Cuba richiama la Russia: petrolio in vista

Come nel più classico degli ormai lontani scenari da guerra fredda, i russi viaggiano verso Cuba. Ma questa volta non per difendere il socialismo, bensì per cercare il petrolio: e quasi per contrappasso, il secondo rischia di salvare il primo

Energia: Cuba potrà ricavare petrolio dal mare come credono i russi? (foto: la rete)

Energia: Cuba potrà ricavare petrolio dal mare come credono i russi? (foto: la rete)

Guarda chi si vede. Dopo quarant’anni di stretta collaborazione e altri venti praticamente senza contatti, i russi tornano a Cuba. Certo, non nella forma precedente, nessun aiuto, sostegno o soccorso al governo marxista, in ogni caso il fatto contiene potenziali elementi di radicalità, perché si parla di petrolio. Questa volta la Russia entra con il nome di Zarubezhneft, la compagnia petrolifera sotto il controllo stato, fondata nel 1967 dal governo sovietico, che tenterà di dare solidità agli ultimi studi internazionali che ipotizzano un mare di petrolio su cui galleggerebbero le isole caraibiche.

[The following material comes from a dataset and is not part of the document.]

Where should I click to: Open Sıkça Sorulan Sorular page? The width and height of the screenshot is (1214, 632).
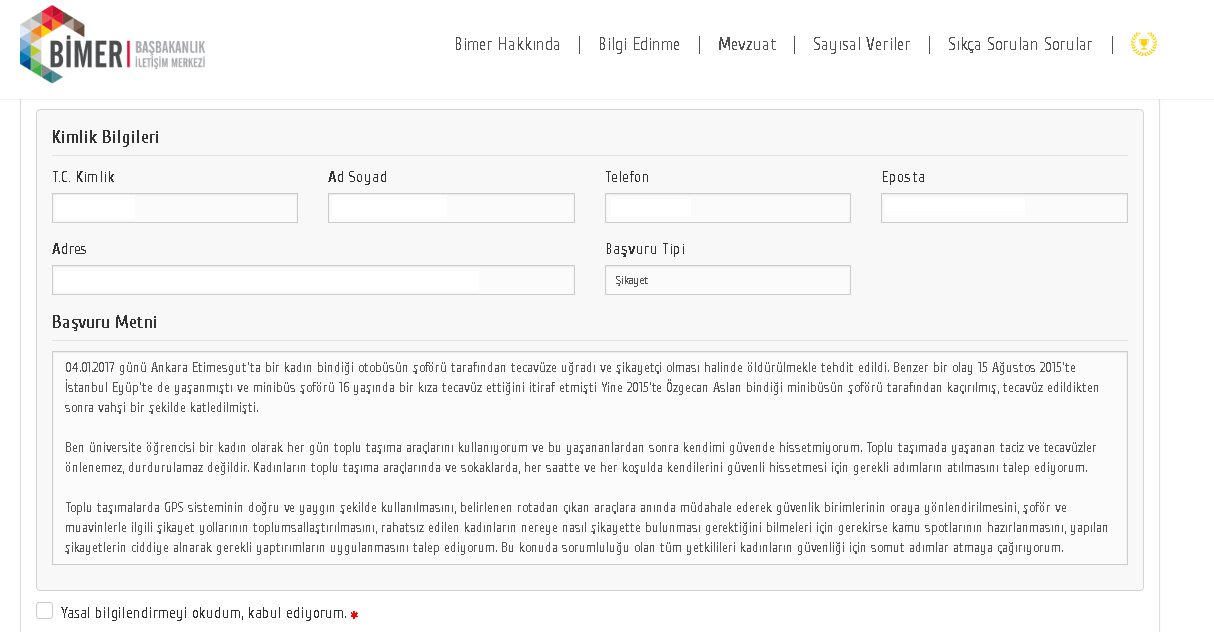click(1019, 45)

Cuba da tempo sta intensificando le ricerche, l’ultima compagnia chiamata ad assolvere il compito è stata la Repsol, ma i risultati sono stati praticamente nulli e dopo l’ultima ricerca svoltasi attraverso una perforazione avvenuta all’inizio dell’anno, la multinazionale ha deciso di andarsene definitivamente dall’isola. Ora è il turno dei russi, che già conoscono l’ambiente cubano avendoci lavorato nel lontano 1984, poi una lunga pausa fino al 2009, quando la Zarubezhneft ritorna attraverso alcuni accordi generali con la compagnia nazionale isolana, la Cupet. Ma ora è il momento di nuove perforazioni.

L’area prevista è quella marittima, esattamente nella frontiera acquatica con le Bahamas, la compagnia si avvarrà di una piattaforma norvegese costruita a Osto 23 anni fa, la Songa Mercur, capace di raggiungere profondità decisamente maggiori di quella utilizzata dalla Repsol (la Scarabeo 9). Il tempo a disposizione per trovare buone notizie è di 325 giorni.

Al diffondersi della notizia, immediatamente si sono cercati espedienti per cercare ostacolare i lavori. Ci ha provato Radio Martí, organo di comunicazione anticastrista con residenza a Miami (fondato da Ronald Regan nel 1983 e finanziato dal governo degli Stati Uniti, dedicato in esclusiva al pubblico cubano trasmette e scrive in spagnolo, prende il nome da José Martí, amatissimo rivoluzionario anticoloniale dell’isola). La radio ha intervistato Jorge Piñon, esperto di politiche energetiche dell’università del Texas e di Miami (ex rilevante dirigente di Shell e Amoco Oil), il quale ha sottolineato che non ci sono le condizioni perché entrino in azione le leggi restrittive dell’embargo economico nei confronti dell’isola comunista, dato che la compagnia russa non realizza alcuna relazione commerciale con gli Stati Uniti e con nessuna delle sue compagnie petrolifere (la piattaforma Scarabeo 9, di cui si è parlato sopra, fu costruita con il solo 10% di materiali provenienti dagli Stati Uniti proprio per potere evitare lo stop che avrebbe imposto l’embargo USA).

Quindi il via libera pare incontrovertibile, ora starà al mare decretare se là sotto vi è nascosta un‘importante chiave per il futuro cubano, o se invece non si tratti dell’ennesima delle illusioni petrolifere. E, ironia della sorte, la parola spetta nuovamente ai russi.